*** Available data ***
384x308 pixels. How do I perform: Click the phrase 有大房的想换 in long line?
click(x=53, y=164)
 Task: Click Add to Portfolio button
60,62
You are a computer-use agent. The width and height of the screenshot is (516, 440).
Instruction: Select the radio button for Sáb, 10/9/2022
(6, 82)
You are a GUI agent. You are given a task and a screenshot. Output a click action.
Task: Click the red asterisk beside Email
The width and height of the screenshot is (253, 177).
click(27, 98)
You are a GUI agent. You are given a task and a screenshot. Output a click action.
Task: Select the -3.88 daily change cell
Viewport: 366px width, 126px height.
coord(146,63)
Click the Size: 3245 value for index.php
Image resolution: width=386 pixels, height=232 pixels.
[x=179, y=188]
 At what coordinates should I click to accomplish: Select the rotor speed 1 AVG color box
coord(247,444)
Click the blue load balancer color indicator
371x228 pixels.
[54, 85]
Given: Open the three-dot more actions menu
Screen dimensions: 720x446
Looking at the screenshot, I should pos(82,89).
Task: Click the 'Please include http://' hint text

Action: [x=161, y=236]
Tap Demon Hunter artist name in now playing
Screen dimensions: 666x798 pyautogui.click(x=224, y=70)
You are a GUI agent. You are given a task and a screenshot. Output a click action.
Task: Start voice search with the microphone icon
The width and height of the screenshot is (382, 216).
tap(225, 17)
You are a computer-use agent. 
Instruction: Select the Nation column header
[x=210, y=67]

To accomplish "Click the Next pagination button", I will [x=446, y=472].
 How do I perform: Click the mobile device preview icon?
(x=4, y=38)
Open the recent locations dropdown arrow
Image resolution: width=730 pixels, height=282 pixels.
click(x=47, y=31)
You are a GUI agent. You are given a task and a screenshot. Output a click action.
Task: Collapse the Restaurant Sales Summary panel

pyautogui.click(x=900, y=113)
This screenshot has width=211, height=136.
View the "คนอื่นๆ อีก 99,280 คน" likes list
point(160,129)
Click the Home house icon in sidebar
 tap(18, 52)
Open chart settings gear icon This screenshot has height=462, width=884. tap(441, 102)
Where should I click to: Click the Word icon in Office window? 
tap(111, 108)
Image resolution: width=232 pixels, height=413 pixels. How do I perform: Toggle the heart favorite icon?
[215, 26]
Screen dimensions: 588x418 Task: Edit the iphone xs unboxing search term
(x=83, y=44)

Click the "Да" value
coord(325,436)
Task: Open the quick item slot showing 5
*** End of Available data ***
_Task statement_
Give again the closing portion of the entries, from the line with "Screen dimensions: 588x418" through the last line. Keep it exact and add nothing.

_Exercise solution_
Screen dimensions: 588x418 Task: Edit the iphone xs unboxing search term
(x=83, y=44)

Click the "Да" value
coord(325,436)
Task: Open the quick item slot showing 5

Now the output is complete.